2. Calling objects. Write a C ‘main’ program which calls the “os.getcwd()” function, and prints the returned string to stdout. “os.getcwd()” takes no arguments, and returns the name of the current directory as a Python string (see p.788). Alternative approaches:
● Call getcwd manually (PyImport_ImportModule, PyEval_CallObject)
● Call getcwd with an extended API function (Run_Function)
Build your program and test it from the system command line.
3. Dynamic debugging. If you used the extended API functions in exercises (1) and/or (2), experiment with dynamic debugging of embedded code, by setting the variable “PY_DEBUG = 1” in your C program, before calling the API functions. Where are you in your embedded code, when control stops in the pdb debugger? Would dynamic reloading of the embedded code help in these programs?
4. Registration. In the registration example, suppose we wanted to change the event handlers without stopping the C program. Is there any way to force C to reload the registered function’s module at run-time? (Hint: how does C know the name of the enclosing module? And how would reloading the module update the object?) Does this sound similar to the “from” gotcha for “reload” in Python?
5. Error handling. Add code to the “objects1err.c” example to print a Python stack traceback (PyErr_Print) and fetch exception information using the “pyerrors.c” support file whenever API errors occur. Now, change your PYTHONPATH so it doesn’t include the Python module which holds the “klass” class, and rebuild/rerun your executable to trigger an API error. What happens?
1. Function decorators. Write a function decorator that, for any decorated function or method, computes and prints the elapsed time for each call, and keeps a total of the elapsed time consumed by all calls. Test your decorator on both a simple function and a class method function. Note that to support class methods, you will probably need to use wrapper coded as a nested “def” instead a class with a “__call__”, because the latter will be passed the wrapper class instance in “self”, not the instance of the subject class (there would be no way to dispatch the call to the instance and its method). Also see Unit 9, “Built-in Tools Overview,” as well as the sequence timer example we wrote there, for pointers in using the “time” module to compute elapsed time. With nested “def” codings, you might use nonlocals or user-assigned function attributes to store state information (total elapsed time).

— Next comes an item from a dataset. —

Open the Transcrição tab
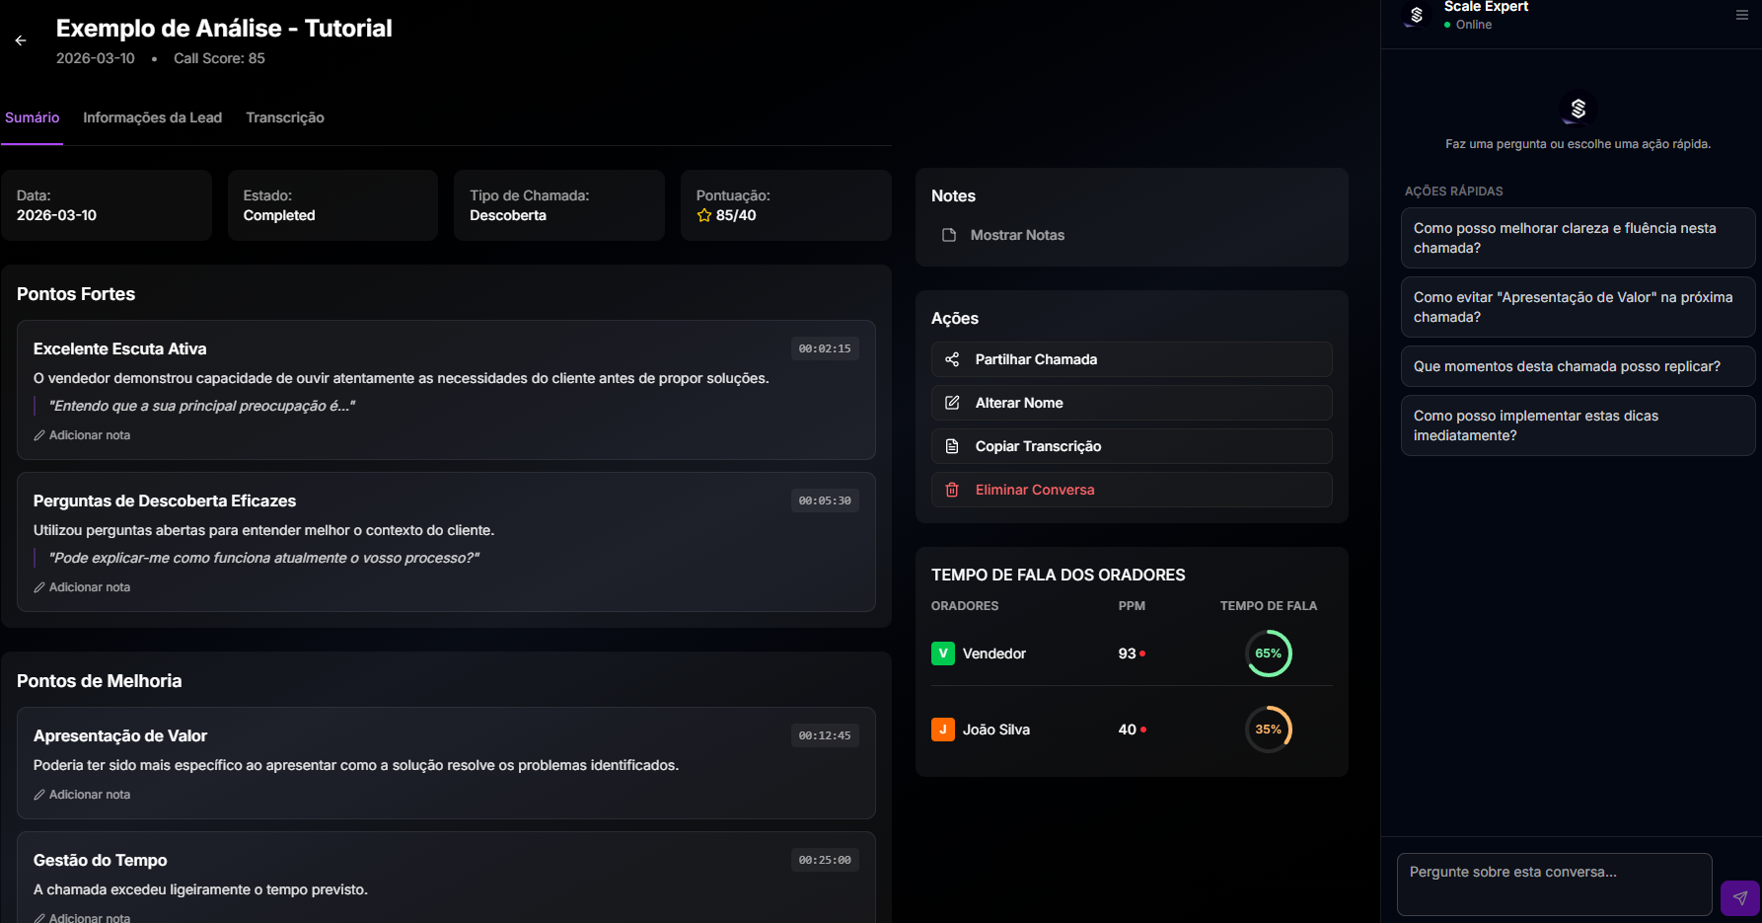 (x=284, y=117)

2. Metaclasses and class decorators. Write a metaclass or class constructor (or both, if you have time), which applies the timing function decorator you wrote in the prior exercise to every method in a subject class when the class is created. Use the “types” module’s “types.FunctionType” to test values of all attributes in the class’s attribute dictionary (a.k.a. __dict__) to detect methods to which you will apply the decorators. To apply the decorator, simply run the name rebinding logic manually. Test you decorated class by making instances and calling methods.